* [Your goal] Set every line of the data down again exactly, and keep the pictures out.

Data for this exercise START

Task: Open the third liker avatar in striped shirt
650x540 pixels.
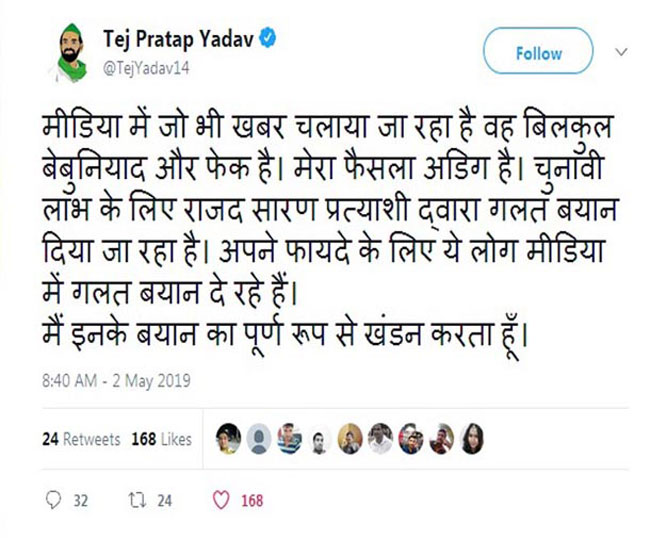Action: point(289,438)
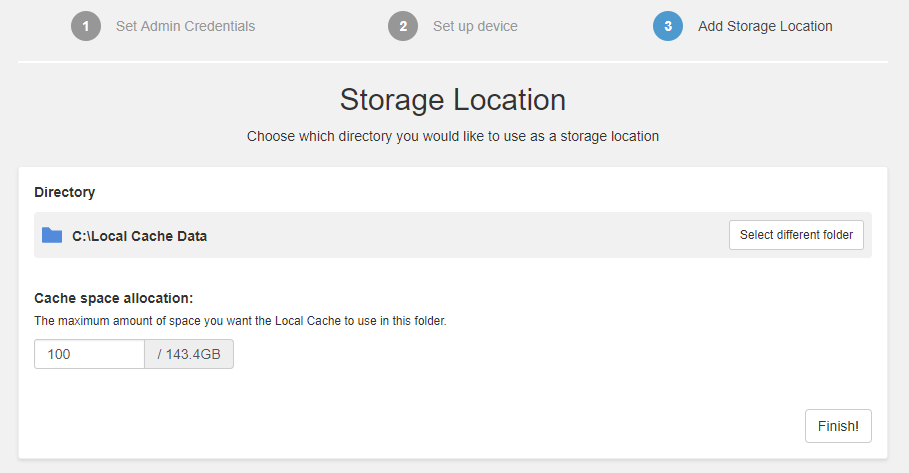Viewport: 909px width, 473px height.
Task: Click the Finish! button
Action: coord(838,426)
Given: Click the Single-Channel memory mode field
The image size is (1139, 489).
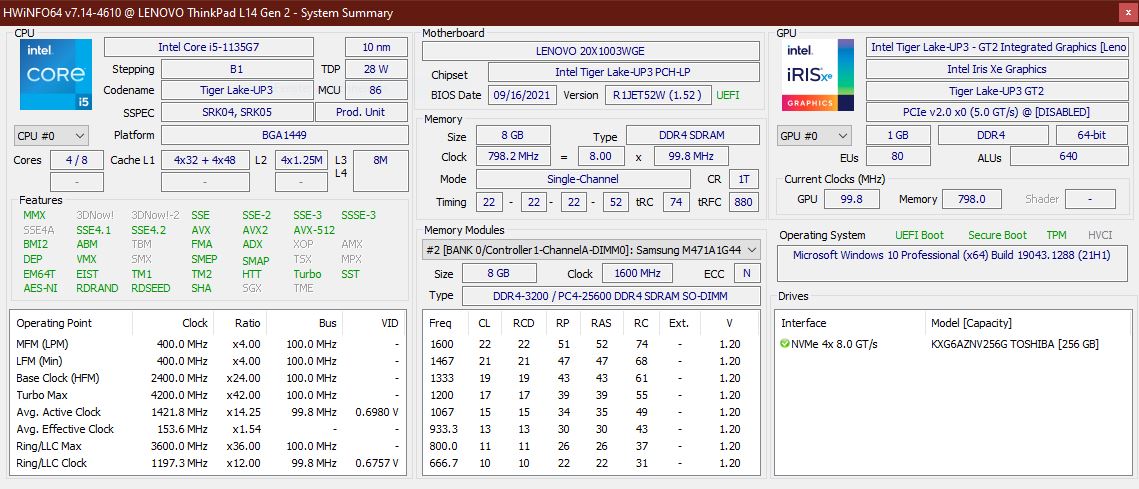Looking at the screenshot, I should [x=582, y=179].
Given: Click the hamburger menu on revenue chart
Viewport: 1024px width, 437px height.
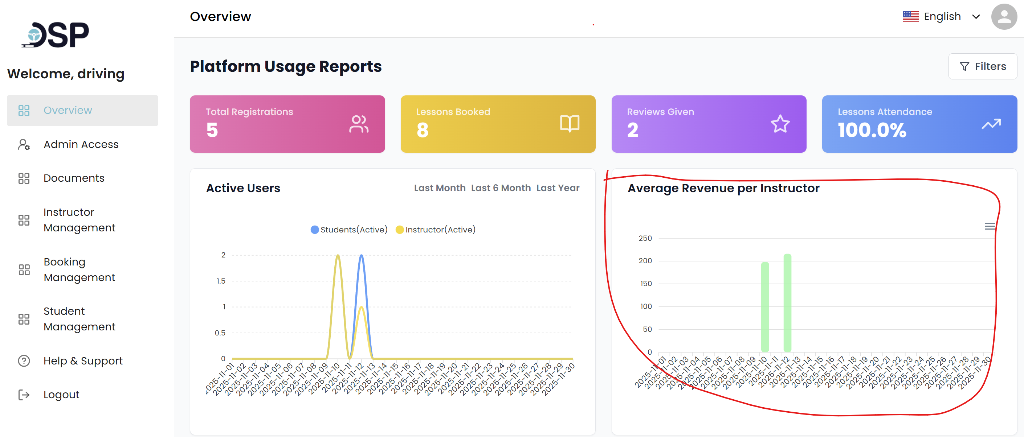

Data for this exercise END

* [Solution for this exercise]
Task: Open the third liker avatar in striped shirt
650x540 pixels.
Action: point(289,438)
Viewport: 909px width, 473px height.
Task: Click the Finish! button
Action: coord(838,426)
Given: Click the Single-Channel memory mode field
The image size is (1139, 489).
Looking at the screenshot, I should [x=582, y=179].
Given: Click the hamburger menu on revenue chart
Viewport: 1024px width, 437px height.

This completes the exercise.